Essentially the email is a reductive skit on the Bible, identifying several passages that might be cited as justifications for beliefs or behaviours nowadays regarded as unreasonable or archaic. The “wit” is of a sub-Father Ted type.

The following conveys the gist: “Most of my male friends get their hair trimmed, including the hair around their temples, even though this is expressly forbidden by Lev.19:27. How should they die?”

One of Fr D’Arcy’s stock devices is to quote at length from something – often a reader’s letter – and tail it off with a verbal wink along the lines of “Food for thought there, folks.” Here, having reproduced the email in its entirety, he concludes: “Plenty of room for discussion there. James knows how to make a point or 10.”

Were I in the CDF’s line of work, I might be exercised by several aspects of Fr D’Arcy’s writings.

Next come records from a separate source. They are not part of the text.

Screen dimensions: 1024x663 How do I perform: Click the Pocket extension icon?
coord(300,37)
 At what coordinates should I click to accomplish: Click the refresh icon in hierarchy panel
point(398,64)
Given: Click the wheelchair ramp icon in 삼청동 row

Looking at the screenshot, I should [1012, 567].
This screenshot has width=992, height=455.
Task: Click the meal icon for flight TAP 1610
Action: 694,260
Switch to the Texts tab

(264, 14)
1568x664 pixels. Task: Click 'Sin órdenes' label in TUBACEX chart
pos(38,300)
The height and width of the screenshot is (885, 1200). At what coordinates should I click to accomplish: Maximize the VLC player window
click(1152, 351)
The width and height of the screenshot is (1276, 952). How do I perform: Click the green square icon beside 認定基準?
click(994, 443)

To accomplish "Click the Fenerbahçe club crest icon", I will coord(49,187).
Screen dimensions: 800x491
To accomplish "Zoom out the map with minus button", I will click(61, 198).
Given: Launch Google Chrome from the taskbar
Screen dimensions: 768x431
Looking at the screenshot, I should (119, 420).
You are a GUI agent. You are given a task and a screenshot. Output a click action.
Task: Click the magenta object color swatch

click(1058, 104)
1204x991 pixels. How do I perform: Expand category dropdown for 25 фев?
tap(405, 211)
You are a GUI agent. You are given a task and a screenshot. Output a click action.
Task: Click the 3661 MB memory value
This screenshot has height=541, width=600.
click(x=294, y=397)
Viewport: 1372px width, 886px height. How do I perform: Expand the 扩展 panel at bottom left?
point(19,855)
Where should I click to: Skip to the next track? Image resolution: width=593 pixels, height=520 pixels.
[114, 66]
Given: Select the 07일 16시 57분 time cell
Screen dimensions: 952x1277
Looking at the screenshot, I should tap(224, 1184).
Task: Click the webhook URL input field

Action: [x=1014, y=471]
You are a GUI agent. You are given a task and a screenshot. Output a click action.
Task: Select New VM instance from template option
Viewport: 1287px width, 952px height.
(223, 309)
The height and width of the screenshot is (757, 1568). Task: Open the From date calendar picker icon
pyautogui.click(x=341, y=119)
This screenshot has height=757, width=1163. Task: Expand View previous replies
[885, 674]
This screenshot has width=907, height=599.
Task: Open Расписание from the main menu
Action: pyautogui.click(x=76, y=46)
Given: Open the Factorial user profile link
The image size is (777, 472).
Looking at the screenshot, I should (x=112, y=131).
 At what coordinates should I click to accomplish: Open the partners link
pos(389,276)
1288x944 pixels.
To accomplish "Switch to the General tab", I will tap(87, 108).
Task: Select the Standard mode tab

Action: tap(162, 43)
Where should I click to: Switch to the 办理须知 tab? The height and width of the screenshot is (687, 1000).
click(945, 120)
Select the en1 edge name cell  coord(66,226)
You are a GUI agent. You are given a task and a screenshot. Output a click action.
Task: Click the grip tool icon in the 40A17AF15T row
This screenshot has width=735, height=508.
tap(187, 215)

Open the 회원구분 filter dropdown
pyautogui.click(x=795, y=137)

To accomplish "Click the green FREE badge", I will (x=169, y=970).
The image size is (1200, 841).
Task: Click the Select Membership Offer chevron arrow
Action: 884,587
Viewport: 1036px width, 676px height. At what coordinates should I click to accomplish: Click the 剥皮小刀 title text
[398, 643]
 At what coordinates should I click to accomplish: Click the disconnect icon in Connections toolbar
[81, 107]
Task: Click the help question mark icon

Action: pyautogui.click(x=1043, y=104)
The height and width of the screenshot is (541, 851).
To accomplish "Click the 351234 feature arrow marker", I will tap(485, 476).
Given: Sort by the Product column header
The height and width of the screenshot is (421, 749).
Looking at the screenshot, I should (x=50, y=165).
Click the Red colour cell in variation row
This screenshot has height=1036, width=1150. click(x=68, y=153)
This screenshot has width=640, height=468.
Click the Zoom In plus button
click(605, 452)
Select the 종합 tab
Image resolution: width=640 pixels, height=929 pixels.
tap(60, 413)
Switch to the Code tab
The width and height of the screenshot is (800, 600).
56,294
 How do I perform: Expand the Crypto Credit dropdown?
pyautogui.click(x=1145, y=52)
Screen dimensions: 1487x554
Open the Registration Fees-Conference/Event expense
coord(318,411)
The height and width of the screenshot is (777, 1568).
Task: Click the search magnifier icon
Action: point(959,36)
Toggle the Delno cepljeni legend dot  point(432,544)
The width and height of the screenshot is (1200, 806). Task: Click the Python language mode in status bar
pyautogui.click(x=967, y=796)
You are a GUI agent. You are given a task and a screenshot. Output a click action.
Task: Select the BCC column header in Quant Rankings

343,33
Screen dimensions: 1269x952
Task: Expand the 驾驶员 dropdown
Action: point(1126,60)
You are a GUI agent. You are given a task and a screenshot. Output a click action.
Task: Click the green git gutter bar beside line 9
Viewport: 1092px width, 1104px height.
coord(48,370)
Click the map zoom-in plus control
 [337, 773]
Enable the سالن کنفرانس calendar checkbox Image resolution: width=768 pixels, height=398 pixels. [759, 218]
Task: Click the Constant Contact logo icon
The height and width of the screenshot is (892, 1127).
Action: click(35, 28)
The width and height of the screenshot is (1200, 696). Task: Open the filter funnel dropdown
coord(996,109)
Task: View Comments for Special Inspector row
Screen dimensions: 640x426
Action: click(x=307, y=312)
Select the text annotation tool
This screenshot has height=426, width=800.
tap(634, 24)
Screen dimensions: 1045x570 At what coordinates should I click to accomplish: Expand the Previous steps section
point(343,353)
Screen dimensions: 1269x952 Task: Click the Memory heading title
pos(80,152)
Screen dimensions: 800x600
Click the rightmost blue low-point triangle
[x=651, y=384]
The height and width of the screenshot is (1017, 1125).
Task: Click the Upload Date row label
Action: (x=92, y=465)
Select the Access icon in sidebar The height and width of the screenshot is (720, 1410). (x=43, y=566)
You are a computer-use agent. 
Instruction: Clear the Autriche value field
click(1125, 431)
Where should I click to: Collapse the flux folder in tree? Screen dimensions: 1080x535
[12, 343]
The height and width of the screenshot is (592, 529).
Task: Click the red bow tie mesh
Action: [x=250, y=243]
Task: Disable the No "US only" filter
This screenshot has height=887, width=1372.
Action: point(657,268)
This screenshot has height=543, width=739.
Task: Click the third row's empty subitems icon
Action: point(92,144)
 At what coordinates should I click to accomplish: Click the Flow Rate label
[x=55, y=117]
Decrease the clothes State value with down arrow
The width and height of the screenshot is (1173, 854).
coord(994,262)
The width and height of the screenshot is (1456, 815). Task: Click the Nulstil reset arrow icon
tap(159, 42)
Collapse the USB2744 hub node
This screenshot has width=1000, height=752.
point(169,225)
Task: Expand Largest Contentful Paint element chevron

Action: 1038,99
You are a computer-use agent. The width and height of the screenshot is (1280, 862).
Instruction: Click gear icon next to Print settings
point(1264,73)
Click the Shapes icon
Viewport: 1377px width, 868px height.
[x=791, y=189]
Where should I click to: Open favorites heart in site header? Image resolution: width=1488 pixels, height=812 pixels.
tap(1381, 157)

I would certainly be concerned about misrepresentations of the pope’s statements to imply that he was “catching up” on liberal opinion. I would have problems with the apparent acquiescence of Fr D’Arcy in the Sunday World’s “stretching” of his commentaries through the use of headlines and images to cock a snook at church teachings.

And I might well be moved to remind him that it is preferable, when a Catholic priest cites satires or criticisms of the Bible, that this be in the context of defending, rather than deriding, the Word of God. As to whether I would bother my head, and thus further enable the designs of the Irish media’s many enemies of the church – I think, on balance, probably not.